My Dad spent 30 years working toward retirement, and he retired with nothing. There are many reasons why his company shut down. Near the top of the list was lack of leadership. Specifically, the inability of company and union leaders to understand that managing the tension between performance and people is the heart of a leader’s job. How well do you manage that tension?
Leaders must hold people accountable for excellent results or there won’t be any profits for the people (i.e., shareholders, raises for employees, my Dad’s retirement…). Leaders must also care for their employees or the employees won’t care about the leaders’ goals (work without caring is compliance). Research by Russell Eisenstat and his colleagues have shown that there are seven strategies you can use to manage the performance/people tension. (1)

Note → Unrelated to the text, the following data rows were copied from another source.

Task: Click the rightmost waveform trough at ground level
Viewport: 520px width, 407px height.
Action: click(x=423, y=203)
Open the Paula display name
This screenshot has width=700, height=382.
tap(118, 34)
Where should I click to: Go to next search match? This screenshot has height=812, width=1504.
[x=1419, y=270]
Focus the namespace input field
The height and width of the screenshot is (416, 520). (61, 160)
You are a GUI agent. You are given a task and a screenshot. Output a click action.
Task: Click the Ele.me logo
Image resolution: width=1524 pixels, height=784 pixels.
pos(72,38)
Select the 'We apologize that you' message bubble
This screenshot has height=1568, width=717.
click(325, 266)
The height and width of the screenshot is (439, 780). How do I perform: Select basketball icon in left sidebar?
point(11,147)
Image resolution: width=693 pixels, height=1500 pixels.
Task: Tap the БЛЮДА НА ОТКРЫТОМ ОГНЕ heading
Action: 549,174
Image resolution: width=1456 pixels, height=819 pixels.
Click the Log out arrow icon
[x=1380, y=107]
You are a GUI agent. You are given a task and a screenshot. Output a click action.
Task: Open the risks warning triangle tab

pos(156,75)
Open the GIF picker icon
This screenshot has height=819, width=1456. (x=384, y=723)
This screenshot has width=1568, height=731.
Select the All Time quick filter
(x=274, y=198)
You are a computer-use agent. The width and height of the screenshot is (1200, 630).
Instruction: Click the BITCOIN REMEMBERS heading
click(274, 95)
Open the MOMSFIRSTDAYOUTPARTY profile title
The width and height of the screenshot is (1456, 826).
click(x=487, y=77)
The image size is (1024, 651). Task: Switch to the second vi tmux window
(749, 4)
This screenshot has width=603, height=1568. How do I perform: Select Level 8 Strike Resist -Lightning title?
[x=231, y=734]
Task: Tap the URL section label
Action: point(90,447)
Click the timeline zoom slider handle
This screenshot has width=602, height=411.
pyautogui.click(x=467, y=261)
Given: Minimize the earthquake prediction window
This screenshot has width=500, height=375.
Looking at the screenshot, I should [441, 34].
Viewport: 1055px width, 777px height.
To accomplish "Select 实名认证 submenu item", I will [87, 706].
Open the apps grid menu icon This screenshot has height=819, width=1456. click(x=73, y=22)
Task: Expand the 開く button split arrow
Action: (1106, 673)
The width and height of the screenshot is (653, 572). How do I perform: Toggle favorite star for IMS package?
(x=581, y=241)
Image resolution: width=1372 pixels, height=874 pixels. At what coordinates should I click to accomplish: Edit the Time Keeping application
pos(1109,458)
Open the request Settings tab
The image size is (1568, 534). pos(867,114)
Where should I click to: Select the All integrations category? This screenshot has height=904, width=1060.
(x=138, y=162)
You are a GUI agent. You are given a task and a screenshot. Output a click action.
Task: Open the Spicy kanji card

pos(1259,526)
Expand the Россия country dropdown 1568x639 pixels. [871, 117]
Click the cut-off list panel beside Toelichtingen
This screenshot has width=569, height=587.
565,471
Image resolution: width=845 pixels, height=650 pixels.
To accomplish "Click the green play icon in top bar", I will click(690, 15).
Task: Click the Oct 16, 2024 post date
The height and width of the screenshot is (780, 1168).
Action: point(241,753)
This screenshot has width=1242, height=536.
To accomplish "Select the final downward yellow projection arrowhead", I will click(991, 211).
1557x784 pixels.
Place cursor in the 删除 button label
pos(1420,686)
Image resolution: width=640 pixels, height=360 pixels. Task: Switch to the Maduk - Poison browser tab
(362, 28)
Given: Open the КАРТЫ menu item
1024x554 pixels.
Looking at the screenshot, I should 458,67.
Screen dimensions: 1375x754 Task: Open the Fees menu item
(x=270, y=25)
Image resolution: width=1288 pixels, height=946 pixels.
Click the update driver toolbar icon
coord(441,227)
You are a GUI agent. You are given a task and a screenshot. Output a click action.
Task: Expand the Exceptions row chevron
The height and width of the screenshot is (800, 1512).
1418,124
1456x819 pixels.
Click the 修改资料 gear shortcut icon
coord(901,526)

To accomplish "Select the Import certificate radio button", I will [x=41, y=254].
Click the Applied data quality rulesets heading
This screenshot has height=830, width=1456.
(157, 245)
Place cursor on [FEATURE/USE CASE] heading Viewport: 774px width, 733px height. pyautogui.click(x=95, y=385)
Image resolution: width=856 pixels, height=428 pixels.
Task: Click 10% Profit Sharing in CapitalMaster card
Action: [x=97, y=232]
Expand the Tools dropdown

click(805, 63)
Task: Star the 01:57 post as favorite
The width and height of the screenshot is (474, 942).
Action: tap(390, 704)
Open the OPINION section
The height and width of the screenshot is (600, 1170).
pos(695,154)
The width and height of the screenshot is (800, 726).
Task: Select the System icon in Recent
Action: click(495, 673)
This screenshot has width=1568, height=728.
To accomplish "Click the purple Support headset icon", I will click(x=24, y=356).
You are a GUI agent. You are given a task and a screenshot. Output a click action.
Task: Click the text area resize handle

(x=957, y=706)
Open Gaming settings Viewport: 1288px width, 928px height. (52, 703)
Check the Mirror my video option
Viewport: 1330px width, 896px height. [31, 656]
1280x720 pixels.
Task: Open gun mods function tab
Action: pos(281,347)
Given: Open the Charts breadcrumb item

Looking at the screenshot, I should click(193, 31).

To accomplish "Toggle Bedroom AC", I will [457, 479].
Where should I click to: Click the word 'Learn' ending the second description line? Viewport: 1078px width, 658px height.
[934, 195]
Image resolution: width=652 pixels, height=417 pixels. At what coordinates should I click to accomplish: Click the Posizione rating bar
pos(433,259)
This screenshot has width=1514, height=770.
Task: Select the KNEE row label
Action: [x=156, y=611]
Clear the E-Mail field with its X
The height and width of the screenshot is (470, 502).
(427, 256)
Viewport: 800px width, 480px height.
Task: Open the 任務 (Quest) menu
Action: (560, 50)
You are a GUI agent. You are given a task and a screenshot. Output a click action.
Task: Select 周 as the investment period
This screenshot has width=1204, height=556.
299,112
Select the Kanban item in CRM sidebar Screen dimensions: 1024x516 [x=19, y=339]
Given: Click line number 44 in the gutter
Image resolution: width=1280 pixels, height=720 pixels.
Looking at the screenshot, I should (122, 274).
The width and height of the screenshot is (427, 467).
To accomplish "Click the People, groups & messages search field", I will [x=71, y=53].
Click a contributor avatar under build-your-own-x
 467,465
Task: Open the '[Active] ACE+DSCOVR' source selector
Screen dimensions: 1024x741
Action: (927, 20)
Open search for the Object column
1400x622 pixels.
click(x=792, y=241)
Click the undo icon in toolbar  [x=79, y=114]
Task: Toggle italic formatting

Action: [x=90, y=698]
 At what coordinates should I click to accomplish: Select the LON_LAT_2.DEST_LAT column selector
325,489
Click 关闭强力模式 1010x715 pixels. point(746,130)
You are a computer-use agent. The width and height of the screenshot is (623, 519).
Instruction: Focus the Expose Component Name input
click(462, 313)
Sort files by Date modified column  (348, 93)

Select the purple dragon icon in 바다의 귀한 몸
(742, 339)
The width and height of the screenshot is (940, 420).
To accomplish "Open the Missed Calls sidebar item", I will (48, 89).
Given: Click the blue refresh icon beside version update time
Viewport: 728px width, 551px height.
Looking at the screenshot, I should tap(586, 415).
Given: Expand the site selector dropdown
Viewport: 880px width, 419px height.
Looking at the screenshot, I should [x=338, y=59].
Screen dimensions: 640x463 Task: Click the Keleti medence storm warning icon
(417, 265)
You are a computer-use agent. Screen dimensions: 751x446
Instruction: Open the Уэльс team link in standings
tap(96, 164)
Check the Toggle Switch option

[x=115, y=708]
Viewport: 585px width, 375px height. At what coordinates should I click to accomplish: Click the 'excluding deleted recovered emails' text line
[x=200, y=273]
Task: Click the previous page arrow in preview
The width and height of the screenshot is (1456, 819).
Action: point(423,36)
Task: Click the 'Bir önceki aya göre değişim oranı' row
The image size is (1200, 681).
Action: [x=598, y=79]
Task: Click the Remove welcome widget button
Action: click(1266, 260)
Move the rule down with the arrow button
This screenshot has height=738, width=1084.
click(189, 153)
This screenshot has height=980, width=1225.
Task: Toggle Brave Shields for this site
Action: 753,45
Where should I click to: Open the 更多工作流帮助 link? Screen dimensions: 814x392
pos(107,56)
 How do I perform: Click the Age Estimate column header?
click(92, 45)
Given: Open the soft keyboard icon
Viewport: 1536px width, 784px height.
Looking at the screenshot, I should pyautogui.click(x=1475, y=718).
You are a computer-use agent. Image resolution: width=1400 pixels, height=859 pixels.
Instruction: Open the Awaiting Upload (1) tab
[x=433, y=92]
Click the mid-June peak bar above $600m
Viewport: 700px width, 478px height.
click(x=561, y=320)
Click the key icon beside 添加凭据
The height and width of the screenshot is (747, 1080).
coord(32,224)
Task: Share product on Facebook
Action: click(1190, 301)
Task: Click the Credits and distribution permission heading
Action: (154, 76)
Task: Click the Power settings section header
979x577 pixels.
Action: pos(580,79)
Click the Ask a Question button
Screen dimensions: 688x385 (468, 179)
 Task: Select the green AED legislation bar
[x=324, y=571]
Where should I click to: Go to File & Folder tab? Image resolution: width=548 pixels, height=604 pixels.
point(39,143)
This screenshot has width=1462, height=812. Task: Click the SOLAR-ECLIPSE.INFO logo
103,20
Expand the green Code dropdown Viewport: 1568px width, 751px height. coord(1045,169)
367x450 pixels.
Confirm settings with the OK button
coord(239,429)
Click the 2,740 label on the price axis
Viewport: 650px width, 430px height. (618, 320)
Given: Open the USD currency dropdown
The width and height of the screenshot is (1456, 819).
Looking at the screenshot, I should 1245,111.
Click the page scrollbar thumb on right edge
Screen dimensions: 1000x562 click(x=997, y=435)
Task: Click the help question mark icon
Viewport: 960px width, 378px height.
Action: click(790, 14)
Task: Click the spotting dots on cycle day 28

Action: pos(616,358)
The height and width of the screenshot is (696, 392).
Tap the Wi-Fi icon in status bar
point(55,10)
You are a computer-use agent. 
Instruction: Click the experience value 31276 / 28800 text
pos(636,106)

1. Earn trust. Without trust, people simply will not believe or follow the leader. To earn trust leaders must be brutally honest, open to feedback, competent, and practice consistent values. For example, when CEO Ed Ludwig took over at Becton, Dickinson, he commissioned a task force of trusted managers to conduct open-ended, frank interviews with executives about their challenges. Ludwig followed through on their recommendations even thou some of their findings spotlighted the failure of one of his pet projects. How can you be more honest, open to feedback, competent, and consistent in practicing your values?
2. Engage the people. High performing leaders who manage the tension between performance and people go to extraordinary lengths to communicate. One regional manager I worked with visited every one of his 100 bank branches at least once a year. He also sent e-mail notices to his team soliciting feedback from them and conducted weekly conferences calls. This leader also demonstrated an authentic concern for his peoples’ concern when he met. He understood that communication is not broadcasting. Do you?
3. Maintain focus. Shifting the focus of employees takes a tremendous amount of energy. People have habits of thinking and behaving. Bringing them around to a new way doing things is like turning a tanker around in the ocean. The leaders who manage the performance/people tension well do not change direction often, nor do they push many initiatives on their team. They focus on the fundamental few, not the meaningless many. What are your key strategic imperatives?
4. Leverage leadership. You can’t manage the tension between profits and people if you think leadership is all about you. The game is no longer “follow the leader,” it’s “unleash the creative energy of the people in a given direction.” That’s the leaders’ primary job. Professor Eisenstat’s interviews with leaders around the world found that high performing leaders used the word “we” more than “I.” They looked to others to complement their skills and style. How does your team make up for your weakness?
5. Communicate a shared purpose. Knowing the “why” behind the “what” motivates employees. They understand the need for performance accountability if they feel the emotional pull of a compelling vision. Leaders at Herman Miller discovered that encouraging employees to share stories about how they and their products serve the community was a great way to communicate their shared purpose.
6. Provide opportunities for growth. “People don’t get excited by cost reduction… People want to go to a job that is fulfilling and that they get excited about,” states Russ Fradin of Hewitt Associates. The best leaders create opportunities for their high-potential employees, conduct strategic people reviews, monitor the progress of their people, and teach leadership classes in their organizations.
7. Maintain perspective. I’ve had three near death experiences. I’m certain in 100 years I’ll be dead. You will be too. Leaders who excel at managing the profit/people tension know it’s critical to keep their job in perspective. They maintain some distance from the personal lives of their team, have outside interest, and keep their sense of humor.
My dad lost everything because the union and company leaders could not manage the tension between meeting the performance demands of the market and the humanistic desires of the employees. How can you adapt these strategies to manage these opposing and interdependent imperatives?
See you on the mountain,
1. Russell A. Eisenstat, et al; The Uncompromising Leader, ‘Harvard Business Review,’ July-August 2008, 51 - 57.